Today I celebrated Christmas with my mom’s side of the family. It was a Mexican theme… yum! So my Grandma has a pot from Mexico from my great Uncle and it has a bunch of tropical fruit in it. I could identify one kind, and that was oranges. The other: a maroon colored, round fruit that was heavy and had a little round opening at the top like the on a vase. What is this strange fruit, do you ask?
The taste that resides in a pomegranate kernel is not only described by the sweetness. You must include the tiny explosion of juiciness that comes when you bite into one of these slightly enlarged, maroon versions of a corn kernel. Add a small crunchiness in the center, and you’ve almost got a pomegranate. I would describe it as tasting like a sweeter version of a cranberry, so to say. But that’s not the best part.

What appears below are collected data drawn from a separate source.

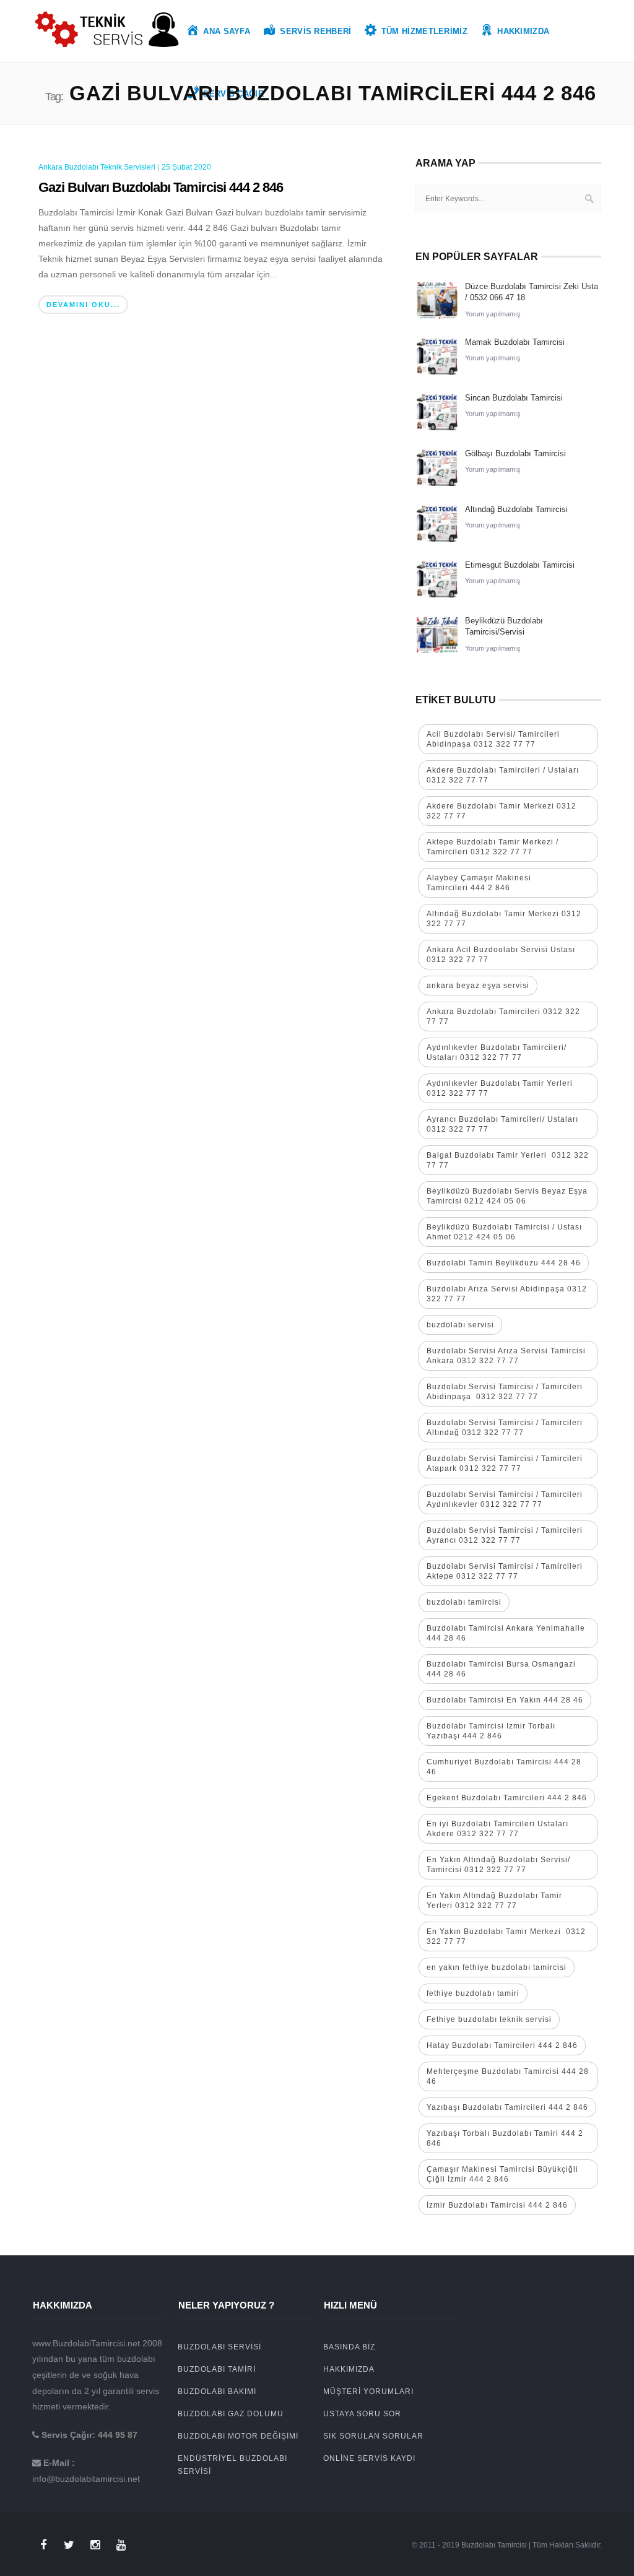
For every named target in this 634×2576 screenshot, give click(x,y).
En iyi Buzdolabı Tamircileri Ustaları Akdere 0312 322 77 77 (497, 1828)
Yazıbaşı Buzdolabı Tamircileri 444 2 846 (507, 2107)
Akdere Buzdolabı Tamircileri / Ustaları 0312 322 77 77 (503, 775)
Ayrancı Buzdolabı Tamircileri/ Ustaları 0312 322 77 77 (502, 1124)
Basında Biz (349, 2347)
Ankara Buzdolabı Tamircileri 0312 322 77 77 (503, 1016)
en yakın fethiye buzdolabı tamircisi (497, 1967)
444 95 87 (117, 2435)
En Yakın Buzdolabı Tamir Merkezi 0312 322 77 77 (506, 1936)
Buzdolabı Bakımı (217, 2391)
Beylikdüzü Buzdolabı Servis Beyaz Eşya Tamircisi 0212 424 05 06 (507, 1196)
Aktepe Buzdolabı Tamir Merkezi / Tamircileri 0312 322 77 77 (492, 847)
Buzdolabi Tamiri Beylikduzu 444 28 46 (504, 1263)
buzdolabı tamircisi (464, 1602)
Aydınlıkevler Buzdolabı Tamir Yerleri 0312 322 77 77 (500, 1088)
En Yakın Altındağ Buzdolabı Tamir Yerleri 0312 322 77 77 (494, 1900)
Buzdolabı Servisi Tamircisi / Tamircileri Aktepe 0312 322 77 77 (506, 1571)
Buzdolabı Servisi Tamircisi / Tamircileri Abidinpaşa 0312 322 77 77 (505, 1391)
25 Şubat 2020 (186, 167)
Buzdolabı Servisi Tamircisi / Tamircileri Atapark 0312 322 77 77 (505, 1463)
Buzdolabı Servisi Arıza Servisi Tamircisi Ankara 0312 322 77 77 (506, 1356)
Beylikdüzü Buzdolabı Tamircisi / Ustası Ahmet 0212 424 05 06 (504, 1232)
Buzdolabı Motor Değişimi (238, 2436)
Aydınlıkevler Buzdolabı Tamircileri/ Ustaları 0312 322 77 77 (497, 1052)
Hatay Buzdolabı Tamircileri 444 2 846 (502, 2045)
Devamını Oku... (83, 304)
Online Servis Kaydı (369, 2458)
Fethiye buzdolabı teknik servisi (489, 2019)
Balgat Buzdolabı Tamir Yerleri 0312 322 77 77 (508, 1160)
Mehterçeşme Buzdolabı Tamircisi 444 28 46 (508, 2076)
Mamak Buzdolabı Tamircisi (515, 342)
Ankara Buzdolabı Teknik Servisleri (96, 167)
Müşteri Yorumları (368, 2391)
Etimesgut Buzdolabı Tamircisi (520, 565)
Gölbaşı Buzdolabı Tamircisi (515, 453)
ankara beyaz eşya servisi (478, 985)
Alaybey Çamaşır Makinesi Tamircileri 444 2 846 (479, 883)
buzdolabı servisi (460, 1325)
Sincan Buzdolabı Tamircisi (514, 397)
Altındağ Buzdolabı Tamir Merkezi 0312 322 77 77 (504, 918)
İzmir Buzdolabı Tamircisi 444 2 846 (497, 2205)
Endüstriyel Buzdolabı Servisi (232, 2465)
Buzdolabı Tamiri (217, 2369)
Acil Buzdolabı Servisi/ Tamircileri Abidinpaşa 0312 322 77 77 (493, 739)
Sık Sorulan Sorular (373, 2436)
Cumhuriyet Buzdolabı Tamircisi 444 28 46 (504, 1767)
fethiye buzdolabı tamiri (473, 1993)
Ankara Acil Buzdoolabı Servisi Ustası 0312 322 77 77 (501, 954)
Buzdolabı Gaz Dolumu (231, 2413)
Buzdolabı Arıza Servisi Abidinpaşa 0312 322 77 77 (507, 1294)
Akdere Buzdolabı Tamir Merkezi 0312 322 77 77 (501, 811)
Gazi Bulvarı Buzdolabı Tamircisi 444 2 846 (160, 187)
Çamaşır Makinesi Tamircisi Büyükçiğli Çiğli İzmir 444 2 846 (502, 2174)
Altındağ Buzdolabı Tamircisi (516, 509)
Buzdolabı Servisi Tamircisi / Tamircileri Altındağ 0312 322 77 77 (505, 1427)
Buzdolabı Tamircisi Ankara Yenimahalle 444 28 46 (506, 1633)
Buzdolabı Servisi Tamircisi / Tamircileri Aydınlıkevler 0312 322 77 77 (505, 1499)
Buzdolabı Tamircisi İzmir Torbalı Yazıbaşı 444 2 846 (491, 1731)
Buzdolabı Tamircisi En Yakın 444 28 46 (505, 1700)
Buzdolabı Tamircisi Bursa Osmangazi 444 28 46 (501, 1669)
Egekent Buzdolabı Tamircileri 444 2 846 (507, 1797)
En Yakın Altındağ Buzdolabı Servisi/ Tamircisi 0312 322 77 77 (498, 1864)
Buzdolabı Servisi (219, 2347)
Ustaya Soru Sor (362, 2413)
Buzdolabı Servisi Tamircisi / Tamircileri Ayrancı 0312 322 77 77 (505, 1535)
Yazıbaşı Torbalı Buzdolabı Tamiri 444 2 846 (505, 2138)
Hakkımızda (349, 2369)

You see, to get any of these kernels from the pomegranate itself, you must use a process called “shucking” (I know guys, sounds weird). You peel the outer shell off, and deseed the fruit itself. That is what I found to be the most interesting part of a pomegranate. In fact, I found that taking each individual kernel off is almost as addictive as popping bubble wrap. I loved it so much that when my mom, my aunt and my grandmother were contemplating what to do with an extra one, I immediately asked if we could take it home. And so, we have a pomegranate in our residence. I can’t wait for lunch tomorrow!